▶ [Supplied passage]
[Repeater-Builder] LTR Rocks !

2007-08-28 Thread Steve S. Bosshard (NU5D)
Kinda off track for a Ham repeater group, but been there done that.  
Mine was due to loss of 800 SMR channels when they were easy to come by, 
then later impossible to get due to freezes.

Exclusivity.  You need at least one repeater that has exclusive use in a 
service area because LTR uses centralized control and the HOME repeater 
needs to be exclusive.  Having the second repeater also exclusive is a 
big plus.  Next narrowband vs wideband.  Depending on location you may 
be narrow band - that seems to work OK.

You need two repeaters and controllers.  Some repeaters like the Johnson 
VX have logic built in.  Others use IDA, RLC, Trindent, Zetron Model 42, 
etc.  You should be able to handle 6 to 10 groups of 10 to 15 radios 
pretty comfortably - probably more.  The curve for users vs channels is 
exponential as adding a channel makes much more capacity than one 
channel by itself.

Best success, Steve NU5D


wadeds2003 wrote:
 Hello group.  Just looking at putting up a ltr system.  I would like 
 to go 2 channels for now just to see how it all works.  My plan is to 
 use it for my business plus sublease some space to other companies.  
 Has anyone here ever tried a 2 channel ltr system before?  How does it 
 work compaired to a larger system?  A tech over at trident told me not 
 to waste my time with a 2 channel system as he said it would not work 
 but I have talked to other people who have done 2 channel systems and 
   



Re: [Repeater-Builder] LTR Rocks !

2007-08-28 Thread Jim
Steve S. Bosshard (NU5D) wrote:
 Kinda off track for a Ham repeater group, but been there done that.  
 Mine was due to loss of 800 SMR channels when they were easy to come by, 
 then later impossible to get due to freezes.
 
 Exclusivity.  You need at least one repeater that has exclusive use in a 
 service area because LTR uses centralized control and the HOME repeater 
 needs to be exclusive.

▶ [Collected data]

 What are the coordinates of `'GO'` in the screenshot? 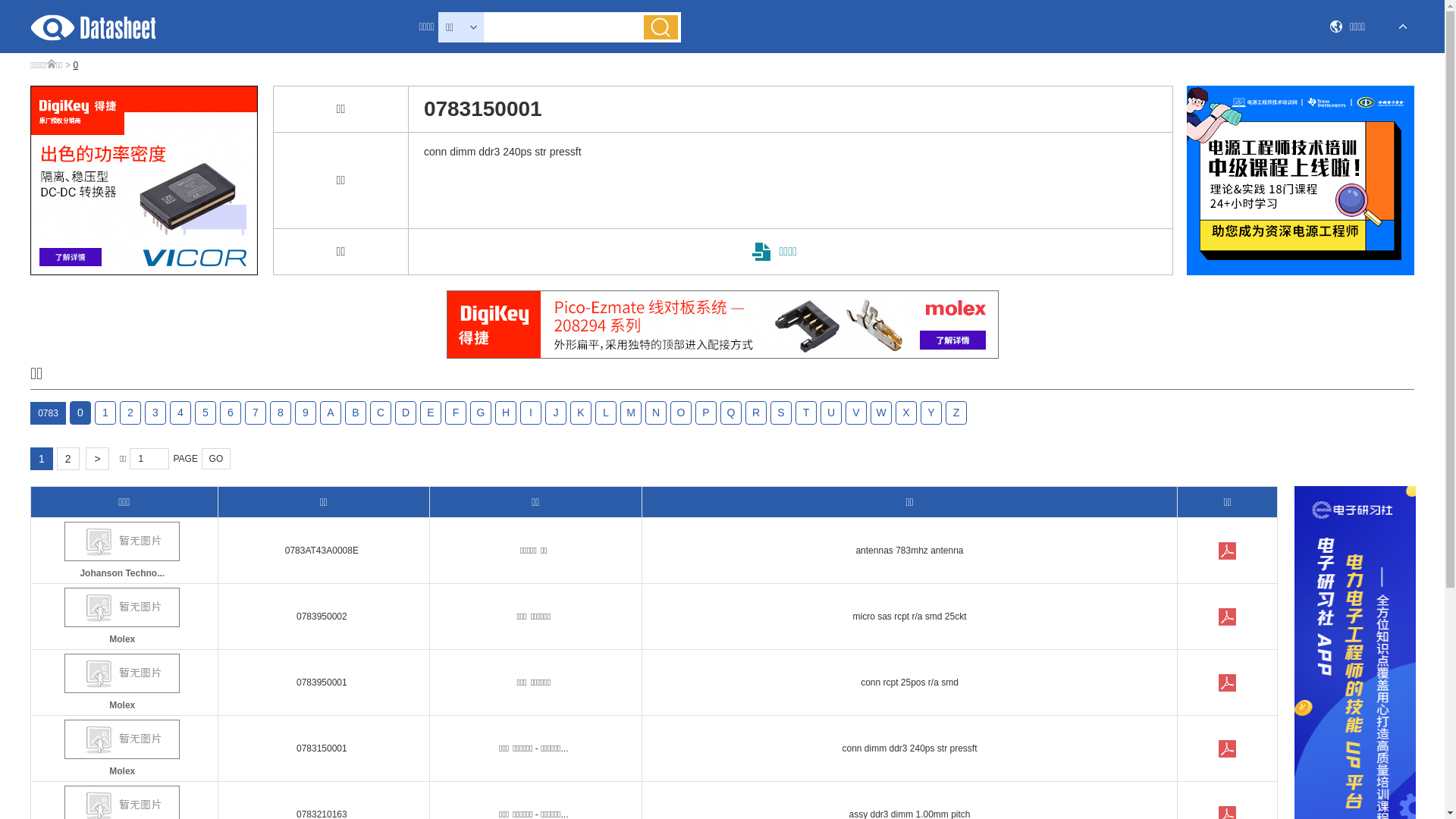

▶ [Set of tasks]
**1.** In the LTR repeater thread, starting at "Best success, Steve" and ending at "to other companies.", swap "business" for "company" and write out that stretch.
**2.** Carry on the LTR repeater thread from the point where it stops.

▶ [Written answers]
**1.**
Best success, Steve NU5D


wadeds2003 wrote:
 Hello group.  Just looking at putting up a ltr system.  I would like 
 to go 2 channels for now just to see how it all works.  My plan is to 
 use it for my company plus sublease some space to other companies.

**2.**
Not quite true. LTR does not use a control channel, and does not 
transmit continuously, however, if you do not have exclusivity on a 
channel-ANY channel-you need a monitor rx on the output cross-connected 
so that it prevents that channel from keying if it hears other traffic.


  Having the second repeater also exclusive is a
 big plus.  Next narrowband vs wideband.  Depending on location you may 
 be narrow band - that seems to work OK.

512 MHz and down to 136 or whatever will all be narrowband by 2013 
anyway, except I haven't seen provisions for it for part 95 (GMRS) yet, 
so it will likely be exempt.

-- 
Jim Barbour
WD8CHL



Re: [Repeater-Builder] LTR Rocks !

2007-08-28 Thread Steve S. Bosshard (NU5D)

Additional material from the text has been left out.